# Unable to detect keyboard



## ablawande (May 10, 2008)

My PC was working fine until about 3 days ago, when I started having problems with my keyboard. I first noticed that it was acting like it had no power until I plugged in the PS/2 port again. The second time this happened, it completely stopped responding.
Since then, I have tried another PS/2 keyboard as well, but the keyboard LEDs flash randomly and there is no response to any key. Thinking that my PS/2 controller may be shot, I tried a known working Logitech USB keyboard. On the USB port, it does not enumerate the device. During POST, the LEDs come on once, but no key response. During windows startup, the LEDs keep flashing, like its continuously trying to enumerate the device.
Other things that I have noticed are that the BIOS does not stop on a keyboard error, although I don't know what the current BIOS setting is. The device manager does not show a keyboard installed, hidden or otherwise. I even performed a BIOS update, made no difference.

My specs:
Intel P4 3Ghz
Intel D915gvwb motherboard with integrated graphics
512 MB RAM
Windows XP SP2


----------



## speedster123 (Oct 18, 2006)

make sure pnp and usb functions are enabled in the bios.


----------



## ablawande (May 10, 2008)

I'm not sure how to do that without a functioning keyboard.


----------



## dai (Jul 2, 2004)

try a cmos reset
turn the computer off
remove the power lead from the back
take the side off
remove the cmos battery
move the cmos jumper from pins 1 and 2 to pin 2 and 3 and the back to pins 1 and 2
replace the battery
put the side on
replug in the power lead
boot the computer


----------



## ZimMY (May 10, 2008)

turn off your comp, unplug it. check the cord make sure it doesnt have any wires exposed etc etc and plug it back in. then turn on your comp. somtimes when u insert a keyboard into a computer while its still on it wont register it untill u turn off the computer and its power supply, or turn off, unplug and plug back in and turn on make sure if your keyboard has any drivers, they need to be loaded up and everything. easy to do that with just a mouse at your disposel


----------

# Input
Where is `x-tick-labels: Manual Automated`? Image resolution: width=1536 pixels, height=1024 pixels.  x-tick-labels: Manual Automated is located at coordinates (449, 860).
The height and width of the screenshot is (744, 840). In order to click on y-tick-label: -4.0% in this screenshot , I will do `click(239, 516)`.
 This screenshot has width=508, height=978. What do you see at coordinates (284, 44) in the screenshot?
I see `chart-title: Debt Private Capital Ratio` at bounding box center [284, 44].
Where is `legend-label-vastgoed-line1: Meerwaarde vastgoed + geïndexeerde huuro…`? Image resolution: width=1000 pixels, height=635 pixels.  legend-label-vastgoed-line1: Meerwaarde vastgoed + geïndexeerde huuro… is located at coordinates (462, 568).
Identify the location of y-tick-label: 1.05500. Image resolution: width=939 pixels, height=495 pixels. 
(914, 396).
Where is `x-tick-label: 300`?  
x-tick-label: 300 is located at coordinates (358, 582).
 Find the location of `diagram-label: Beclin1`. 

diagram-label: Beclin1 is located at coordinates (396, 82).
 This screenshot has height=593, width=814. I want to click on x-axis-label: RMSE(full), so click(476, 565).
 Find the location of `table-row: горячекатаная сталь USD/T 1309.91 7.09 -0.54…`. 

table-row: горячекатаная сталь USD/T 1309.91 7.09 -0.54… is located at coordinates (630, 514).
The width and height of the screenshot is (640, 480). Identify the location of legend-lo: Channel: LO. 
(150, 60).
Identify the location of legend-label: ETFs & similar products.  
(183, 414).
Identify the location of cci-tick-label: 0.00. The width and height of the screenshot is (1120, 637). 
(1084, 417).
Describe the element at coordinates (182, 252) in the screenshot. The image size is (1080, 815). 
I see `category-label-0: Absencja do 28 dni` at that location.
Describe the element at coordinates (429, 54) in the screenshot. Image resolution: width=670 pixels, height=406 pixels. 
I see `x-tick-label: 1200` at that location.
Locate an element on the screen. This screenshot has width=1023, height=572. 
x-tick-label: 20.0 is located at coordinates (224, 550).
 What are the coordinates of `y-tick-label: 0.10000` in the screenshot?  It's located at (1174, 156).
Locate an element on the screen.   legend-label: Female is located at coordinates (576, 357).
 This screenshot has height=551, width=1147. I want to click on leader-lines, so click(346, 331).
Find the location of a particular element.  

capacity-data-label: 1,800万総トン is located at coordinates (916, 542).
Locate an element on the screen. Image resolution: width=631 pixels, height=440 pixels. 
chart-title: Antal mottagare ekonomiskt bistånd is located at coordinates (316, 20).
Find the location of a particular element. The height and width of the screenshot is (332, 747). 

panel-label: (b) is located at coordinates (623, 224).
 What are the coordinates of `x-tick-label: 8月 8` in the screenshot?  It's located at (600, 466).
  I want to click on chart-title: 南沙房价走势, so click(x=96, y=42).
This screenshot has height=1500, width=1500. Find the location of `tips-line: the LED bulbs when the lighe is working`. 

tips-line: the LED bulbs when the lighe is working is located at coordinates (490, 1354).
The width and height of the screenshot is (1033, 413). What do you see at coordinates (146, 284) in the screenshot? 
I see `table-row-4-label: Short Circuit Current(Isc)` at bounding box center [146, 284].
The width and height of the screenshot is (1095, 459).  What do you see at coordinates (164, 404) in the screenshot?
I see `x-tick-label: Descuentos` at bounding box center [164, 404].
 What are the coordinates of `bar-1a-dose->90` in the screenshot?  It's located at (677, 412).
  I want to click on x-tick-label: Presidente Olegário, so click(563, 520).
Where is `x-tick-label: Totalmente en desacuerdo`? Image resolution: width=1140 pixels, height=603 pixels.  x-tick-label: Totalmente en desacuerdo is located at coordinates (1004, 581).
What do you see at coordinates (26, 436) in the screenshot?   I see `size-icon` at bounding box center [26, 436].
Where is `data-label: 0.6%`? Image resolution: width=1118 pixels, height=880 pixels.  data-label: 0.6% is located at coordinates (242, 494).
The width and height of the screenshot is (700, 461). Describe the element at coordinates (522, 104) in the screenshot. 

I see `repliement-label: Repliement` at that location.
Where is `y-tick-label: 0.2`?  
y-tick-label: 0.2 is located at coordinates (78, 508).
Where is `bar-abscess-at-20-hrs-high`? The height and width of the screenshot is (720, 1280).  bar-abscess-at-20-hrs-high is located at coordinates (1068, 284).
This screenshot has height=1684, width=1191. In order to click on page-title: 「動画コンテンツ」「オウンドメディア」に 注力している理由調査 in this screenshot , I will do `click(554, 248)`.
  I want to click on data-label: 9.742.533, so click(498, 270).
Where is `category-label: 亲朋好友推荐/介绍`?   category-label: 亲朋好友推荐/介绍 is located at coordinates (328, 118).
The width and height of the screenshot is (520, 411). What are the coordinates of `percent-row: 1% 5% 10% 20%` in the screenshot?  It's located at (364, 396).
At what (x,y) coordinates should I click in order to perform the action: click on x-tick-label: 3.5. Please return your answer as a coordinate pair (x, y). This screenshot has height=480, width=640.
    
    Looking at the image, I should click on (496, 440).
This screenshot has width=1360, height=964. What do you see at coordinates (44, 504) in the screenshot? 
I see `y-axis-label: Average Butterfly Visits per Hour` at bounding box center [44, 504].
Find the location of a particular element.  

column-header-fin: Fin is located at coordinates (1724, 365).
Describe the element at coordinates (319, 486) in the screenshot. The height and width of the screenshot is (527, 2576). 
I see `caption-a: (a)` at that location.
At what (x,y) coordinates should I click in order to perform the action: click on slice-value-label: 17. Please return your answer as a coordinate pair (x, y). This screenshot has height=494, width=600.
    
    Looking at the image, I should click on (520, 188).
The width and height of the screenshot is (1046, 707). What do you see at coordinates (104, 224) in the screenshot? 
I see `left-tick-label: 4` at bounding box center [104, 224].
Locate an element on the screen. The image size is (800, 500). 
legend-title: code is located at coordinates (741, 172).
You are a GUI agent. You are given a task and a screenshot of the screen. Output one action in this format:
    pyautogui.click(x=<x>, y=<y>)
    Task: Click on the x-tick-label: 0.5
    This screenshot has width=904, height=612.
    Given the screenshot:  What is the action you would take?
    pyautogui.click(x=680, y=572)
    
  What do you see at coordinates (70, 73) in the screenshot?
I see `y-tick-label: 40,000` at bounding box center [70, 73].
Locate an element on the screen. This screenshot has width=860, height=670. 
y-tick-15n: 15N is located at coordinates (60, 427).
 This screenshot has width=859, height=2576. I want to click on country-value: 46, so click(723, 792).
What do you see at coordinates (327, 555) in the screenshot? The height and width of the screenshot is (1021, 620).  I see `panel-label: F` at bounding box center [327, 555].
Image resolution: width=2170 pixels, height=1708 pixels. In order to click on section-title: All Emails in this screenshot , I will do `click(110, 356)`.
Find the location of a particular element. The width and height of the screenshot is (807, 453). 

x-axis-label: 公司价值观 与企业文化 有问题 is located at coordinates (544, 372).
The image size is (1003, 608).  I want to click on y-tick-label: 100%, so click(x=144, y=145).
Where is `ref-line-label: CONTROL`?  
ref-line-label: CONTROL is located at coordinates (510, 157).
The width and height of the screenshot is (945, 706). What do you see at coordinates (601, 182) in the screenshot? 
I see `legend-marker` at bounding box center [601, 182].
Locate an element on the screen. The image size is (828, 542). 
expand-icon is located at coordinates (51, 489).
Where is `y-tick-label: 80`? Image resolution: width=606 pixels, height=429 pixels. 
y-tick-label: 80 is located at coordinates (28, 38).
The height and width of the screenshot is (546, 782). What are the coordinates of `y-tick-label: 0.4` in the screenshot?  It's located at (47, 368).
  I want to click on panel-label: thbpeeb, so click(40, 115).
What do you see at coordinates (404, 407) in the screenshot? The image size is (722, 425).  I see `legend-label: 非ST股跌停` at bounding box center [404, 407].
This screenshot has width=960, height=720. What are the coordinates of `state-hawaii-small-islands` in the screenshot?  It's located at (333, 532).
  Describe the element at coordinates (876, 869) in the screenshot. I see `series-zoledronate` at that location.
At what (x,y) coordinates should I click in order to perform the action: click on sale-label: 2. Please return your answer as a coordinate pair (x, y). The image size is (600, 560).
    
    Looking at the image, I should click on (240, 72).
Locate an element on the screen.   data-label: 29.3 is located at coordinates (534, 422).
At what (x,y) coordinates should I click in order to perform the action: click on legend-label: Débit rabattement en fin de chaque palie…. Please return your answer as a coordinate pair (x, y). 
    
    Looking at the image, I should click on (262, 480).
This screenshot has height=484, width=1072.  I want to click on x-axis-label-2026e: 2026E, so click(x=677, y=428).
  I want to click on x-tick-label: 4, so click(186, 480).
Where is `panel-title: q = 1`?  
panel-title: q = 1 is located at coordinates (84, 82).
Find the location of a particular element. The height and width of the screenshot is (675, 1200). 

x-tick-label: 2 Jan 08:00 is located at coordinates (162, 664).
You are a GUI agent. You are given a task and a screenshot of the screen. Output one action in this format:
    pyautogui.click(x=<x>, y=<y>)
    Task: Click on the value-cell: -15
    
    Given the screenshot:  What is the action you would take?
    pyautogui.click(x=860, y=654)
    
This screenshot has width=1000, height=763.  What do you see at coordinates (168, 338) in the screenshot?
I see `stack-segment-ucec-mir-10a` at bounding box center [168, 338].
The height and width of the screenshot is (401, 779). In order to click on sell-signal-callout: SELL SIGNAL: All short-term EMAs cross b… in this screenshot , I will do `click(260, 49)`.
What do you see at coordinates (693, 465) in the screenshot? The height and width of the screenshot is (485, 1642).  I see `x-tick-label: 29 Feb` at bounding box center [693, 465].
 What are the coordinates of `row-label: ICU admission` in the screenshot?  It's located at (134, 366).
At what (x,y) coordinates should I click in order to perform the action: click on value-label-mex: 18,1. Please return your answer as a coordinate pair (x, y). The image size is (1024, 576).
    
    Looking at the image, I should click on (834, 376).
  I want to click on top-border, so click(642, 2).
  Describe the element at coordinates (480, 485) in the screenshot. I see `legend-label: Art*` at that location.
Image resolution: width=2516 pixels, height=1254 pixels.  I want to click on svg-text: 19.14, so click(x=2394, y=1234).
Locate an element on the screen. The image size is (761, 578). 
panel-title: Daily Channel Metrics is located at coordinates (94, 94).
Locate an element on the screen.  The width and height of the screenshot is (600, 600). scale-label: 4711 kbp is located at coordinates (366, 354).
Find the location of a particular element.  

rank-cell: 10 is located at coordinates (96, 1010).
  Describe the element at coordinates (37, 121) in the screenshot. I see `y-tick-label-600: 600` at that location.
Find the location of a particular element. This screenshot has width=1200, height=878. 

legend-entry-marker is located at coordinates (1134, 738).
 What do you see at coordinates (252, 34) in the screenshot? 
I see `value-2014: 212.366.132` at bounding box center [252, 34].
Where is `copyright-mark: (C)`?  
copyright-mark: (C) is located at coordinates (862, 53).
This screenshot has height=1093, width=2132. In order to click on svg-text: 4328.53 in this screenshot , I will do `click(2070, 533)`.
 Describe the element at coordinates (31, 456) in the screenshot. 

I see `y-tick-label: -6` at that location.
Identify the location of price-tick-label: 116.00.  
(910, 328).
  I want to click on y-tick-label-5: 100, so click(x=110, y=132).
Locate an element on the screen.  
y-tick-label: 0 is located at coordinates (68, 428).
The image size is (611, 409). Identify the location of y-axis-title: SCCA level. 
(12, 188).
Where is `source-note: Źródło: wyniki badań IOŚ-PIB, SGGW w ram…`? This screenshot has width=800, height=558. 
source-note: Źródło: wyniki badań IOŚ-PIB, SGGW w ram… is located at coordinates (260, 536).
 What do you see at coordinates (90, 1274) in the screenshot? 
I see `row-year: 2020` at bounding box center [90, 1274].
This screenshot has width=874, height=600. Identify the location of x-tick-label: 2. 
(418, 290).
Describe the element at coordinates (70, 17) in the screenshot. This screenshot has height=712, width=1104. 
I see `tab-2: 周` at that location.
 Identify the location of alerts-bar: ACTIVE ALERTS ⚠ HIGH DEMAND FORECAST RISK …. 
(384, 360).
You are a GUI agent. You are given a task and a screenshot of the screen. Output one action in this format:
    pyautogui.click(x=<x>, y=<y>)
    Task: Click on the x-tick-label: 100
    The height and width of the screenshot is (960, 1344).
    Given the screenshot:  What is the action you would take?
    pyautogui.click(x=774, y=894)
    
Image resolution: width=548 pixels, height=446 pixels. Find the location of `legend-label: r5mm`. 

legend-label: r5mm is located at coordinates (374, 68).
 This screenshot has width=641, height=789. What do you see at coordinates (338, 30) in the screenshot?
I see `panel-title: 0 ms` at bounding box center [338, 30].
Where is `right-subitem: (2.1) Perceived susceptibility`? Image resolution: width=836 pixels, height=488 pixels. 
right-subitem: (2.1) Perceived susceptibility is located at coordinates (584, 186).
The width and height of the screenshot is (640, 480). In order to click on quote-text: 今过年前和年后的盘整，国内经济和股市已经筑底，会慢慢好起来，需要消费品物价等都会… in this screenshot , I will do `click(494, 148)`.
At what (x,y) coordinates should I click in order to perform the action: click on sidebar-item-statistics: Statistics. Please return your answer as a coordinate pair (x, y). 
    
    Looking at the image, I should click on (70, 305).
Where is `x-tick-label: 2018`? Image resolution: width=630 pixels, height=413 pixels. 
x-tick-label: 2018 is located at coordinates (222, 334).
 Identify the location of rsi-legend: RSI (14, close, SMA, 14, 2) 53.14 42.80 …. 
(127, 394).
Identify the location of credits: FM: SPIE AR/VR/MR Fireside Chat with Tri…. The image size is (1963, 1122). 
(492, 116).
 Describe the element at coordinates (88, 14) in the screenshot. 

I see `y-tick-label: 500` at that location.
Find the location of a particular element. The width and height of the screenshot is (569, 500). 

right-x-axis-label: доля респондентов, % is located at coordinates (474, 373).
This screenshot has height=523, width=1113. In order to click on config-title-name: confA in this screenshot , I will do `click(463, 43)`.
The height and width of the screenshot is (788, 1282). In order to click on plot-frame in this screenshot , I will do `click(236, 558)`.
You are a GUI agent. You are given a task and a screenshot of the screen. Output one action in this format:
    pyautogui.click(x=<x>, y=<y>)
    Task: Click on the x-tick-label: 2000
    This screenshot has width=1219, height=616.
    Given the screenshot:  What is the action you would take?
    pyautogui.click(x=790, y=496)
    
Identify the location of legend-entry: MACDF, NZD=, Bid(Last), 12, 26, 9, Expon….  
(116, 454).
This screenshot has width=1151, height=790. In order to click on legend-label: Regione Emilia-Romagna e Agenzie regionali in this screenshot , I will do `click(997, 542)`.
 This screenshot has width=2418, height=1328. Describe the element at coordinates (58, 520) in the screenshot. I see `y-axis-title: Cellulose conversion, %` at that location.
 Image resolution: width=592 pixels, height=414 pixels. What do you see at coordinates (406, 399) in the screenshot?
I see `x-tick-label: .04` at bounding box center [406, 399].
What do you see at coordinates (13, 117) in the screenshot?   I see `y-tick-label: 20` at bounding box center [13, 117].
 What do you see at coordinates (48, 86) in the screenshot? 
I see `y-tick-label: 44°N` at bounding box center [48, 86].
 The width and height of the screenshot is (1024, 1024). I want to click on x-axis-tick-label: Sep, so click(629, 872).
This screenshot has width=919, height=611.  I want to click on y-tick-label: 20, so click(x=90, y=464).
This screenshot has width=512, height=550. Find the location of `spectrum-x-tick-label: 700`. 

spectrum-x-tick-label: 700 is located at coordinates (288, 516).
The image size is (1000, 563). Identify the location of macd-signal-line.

# Activities
1: Decide whether each statement agrees with the keyboard thread, answering yes or no and quoting the words of the thread that settle it: (a) The original poster tried a Logitech USB keyboard after the PS/2 keyboards failed. (b) The device manager lists the keyboard as a hidden device. (c) Updating the BIOS fixed the problem.
2: In the entries, substitute "image" for "screenshot" throughout the lines starting at the one containing "has width=800, height=558." and ending at the one containing "pyautogui.click(x=774, y=894)". Give only those lines, with nothing else changed.
The entries are unrelated to the keyboard thread.

# Solution list
1:
(a) Yes: "I tried a known working Logitech USB keyboard."
(b) No: "The device manager does not show a keyboard installed, hidden or otherwise."
(c) No: "I even performed a BIOS update, made no difference."

2:
Where is `source-note: Źródło: wyniki badań IOŚ-PIB, SGGW w ram…`? This image has width=800, height=558. 
source-note: Źródło: wyniki badań IOŚ-PIB, SGGW w ram… is located at coordinates (260, 536).
 What do you see at coordinates (90, 1274) in the image? 
I see `row-year: 2020` at bounding box center [90, 1274].
This image has width=874, height=600. Identify the location of x-tick-label: 2. 
(418, 290).
Describe the element at coordinates (70, 17) in the image. This image has height=712, width=1104. 
I see `tab-2: 周` at that location.
 Identify the location of alerts-bar: ACTIVE ALERTS ⚠ HIGH DEMAND FORECAST RISK …. 
(384, 360).
You are a GUI agent. You are given a task and a image of the screen. Output one action in this format:
    pyautogui.click(x=<x>, y=<y>)
    Task: Click on the x-tick-label: 100
    The height and width of the image is (960, 1344).
    Given the image:  What is the action you would take?
    pyautogui.click(x=774, y=894)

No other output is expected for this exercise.